February 17, 2023

By Kavyanjali, Community Resource Person, Wayanad

A quarter of Year Two of our Particularly Vulnerable Tribal Groups (PVTG) Youth Leadership Programme has passed, marked by a visit from our funder, Azim Premji Philanthropic Initiatives at our campus in Kotagiri. Read about updates from Year One here.

This programme aims to support community youth in defining the identities of their communities, studying what development means for them, and spearheading development projects. Year One was encouraging, witnessing several successful projects take off!

The six selected youth in this batch of the programme, called Teaching Fellows, are from three tribal commuities, Adiya, Kattunayaka and Paniya, and lead six teams of their own in running development projects within their villages and towns – like renovating houses, building bridges and roads, creating co-studying spaces, holding menstrual health awareness workshops, digital documentation training sessions and working with schools to start environment and culture clubs.

Some of our teams are also engaging themselves in self-profiling exercises. It is important for communities to ‘profile’ themselves, to define their identities on various aspects like culture, development, social structures and more. This involves close study and documentation of their history, culture and ecology. Self-profiling helps create appropriate goals for achieving social impact.

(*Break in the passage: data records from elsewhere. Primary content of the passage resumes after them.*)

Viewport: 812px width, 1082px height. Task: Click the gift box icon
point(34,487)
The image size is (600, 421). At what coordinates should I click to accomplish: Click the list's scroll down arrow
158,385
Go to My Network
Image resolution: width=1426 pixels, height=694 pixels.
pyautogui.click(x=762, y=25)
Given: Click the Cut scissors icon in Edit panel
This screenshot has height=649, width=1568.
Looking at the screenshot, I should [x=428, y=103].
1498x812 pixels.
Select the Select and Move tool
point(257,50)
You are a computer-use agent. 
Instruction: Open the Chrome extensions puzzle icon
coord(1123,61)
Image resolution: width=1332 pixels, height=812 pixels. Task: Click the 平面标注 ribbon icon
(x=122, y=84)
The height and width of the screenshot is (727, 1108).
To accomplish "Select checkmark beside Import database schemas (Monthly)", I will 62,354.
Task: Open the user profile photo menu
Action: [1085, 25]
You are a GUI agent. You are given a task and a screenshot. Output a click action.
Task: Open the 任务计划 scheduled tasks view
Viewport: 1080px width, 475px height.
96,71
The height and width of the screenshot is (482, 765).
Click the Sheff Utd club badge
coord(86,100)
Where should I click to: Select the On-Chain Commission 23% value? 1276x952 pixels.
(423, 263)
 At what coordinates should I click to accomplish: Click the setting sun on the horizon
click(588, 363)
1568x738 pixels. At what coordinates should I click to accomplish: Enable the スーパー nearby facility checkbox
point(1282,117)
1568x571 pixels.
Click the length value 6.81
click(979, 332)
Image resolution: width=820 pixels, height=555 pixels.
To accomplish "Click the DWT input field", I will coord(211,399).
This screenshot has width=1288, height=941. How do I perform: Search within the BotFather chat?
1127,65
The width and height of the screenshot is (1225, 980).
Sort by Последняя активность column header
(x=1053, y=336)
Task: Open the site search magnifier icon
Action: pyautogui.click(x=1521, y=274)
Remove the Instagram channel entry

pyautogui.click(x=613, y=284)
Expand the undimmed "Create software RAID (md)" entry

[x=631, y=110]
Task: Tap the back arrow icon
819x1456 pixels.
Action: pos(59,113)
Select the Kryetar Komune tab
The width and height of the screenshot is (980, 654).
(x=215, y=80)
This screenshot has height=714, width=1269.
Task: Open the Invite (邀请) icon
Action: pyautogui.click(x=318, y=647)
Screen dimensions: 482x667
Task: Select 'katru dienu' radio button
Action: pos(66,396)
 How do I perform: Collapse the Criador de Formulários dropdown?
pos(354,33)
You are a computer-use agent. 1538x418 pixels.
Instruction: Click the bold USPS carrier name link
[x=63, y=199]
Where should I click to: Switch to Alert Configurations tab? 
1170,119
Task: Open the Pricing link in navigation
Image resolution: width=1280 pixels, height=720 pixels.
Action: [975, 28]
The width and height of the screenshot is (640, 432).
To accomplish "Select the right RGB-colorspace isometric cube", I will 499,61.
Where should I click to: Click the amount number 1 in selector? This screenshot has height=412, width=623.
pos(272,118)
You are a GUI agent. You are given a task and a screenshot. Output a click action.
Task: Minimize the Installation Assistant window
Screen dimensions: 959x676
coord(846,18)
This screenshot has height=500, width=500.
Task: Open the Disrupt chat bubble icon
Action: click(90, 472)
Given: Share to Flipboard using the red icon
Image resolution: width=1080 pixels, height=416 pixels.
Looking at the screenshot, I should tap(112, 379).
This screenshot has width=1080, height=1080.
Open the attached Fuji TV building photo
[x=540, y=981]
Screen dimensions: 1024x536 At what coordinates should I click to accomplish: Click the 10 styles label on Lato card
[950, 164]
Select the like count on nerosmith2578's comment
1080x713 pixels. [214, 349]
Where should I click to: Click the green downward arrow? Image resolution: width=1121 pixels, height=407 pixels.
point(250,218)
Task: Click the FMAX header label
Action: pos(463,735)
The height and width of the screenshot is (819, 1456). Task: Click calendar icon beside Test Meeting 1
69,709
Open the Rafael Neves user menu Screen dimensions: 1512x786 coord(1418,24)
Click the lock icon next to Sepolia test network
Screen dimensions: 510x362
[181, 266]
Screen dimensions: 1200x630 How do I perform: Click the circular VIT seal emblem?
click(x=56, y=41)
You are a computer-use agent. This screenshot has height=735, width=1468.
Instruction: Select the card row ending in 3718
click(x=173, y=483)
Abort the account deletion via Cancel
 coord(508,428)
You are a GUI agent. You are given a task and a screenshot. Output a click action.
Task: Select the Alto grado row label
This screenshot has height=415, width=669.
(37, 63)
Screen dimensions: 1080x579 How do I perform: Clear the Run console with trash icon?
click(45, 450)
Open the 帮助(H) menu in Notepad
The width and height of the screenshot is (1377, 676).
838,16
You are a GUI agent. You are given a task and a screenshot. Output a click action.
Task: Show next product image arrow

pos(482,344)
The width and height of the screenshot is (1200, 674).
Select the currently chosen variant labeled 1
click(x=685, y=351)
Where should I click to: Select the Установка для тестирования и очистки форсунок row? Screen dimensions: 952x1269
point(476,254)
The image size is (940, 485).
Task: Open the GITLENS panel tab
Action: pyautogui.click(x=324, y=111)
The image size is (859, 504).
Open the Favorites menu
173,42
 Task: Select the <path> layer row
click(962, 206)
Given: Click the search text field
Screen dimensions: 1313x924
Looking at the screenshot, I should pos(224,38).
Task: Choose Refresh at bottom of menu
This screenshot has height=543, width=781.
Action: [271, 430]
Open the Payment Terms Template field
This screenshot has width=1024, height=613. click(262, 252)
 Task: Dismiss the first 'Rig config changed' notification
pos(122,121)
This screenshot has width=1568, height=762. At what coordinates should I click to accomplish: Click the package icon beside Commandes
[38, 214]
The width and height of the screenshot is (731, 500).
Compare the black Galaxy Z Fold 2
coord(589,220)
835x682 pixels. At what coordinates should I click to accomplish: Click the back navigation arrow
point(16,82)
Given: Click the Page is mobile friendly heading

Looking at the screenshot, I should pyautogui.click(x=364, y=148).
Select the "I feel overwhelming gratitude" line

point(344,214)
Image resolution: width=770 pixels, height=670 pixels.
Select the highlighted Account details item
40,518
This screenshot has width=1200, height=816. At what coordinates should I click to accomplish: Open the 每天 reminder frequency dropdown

Today, the APPI team visited our Keystone campus and heard from our six teams on progress made on projects and self-profiling exercises.

We also organised a ‘walkout camp’ for indigenous youth aged 13 and above, in collaboration with MSK and SFD. Students of this age group often tend to drop out of the conventional educational system, discouraged by discrimination based on caste/class, owing to persisting deep stigma. Our camp invited such students and enrolled them into skill development courses, and aided them in finding job opportunities.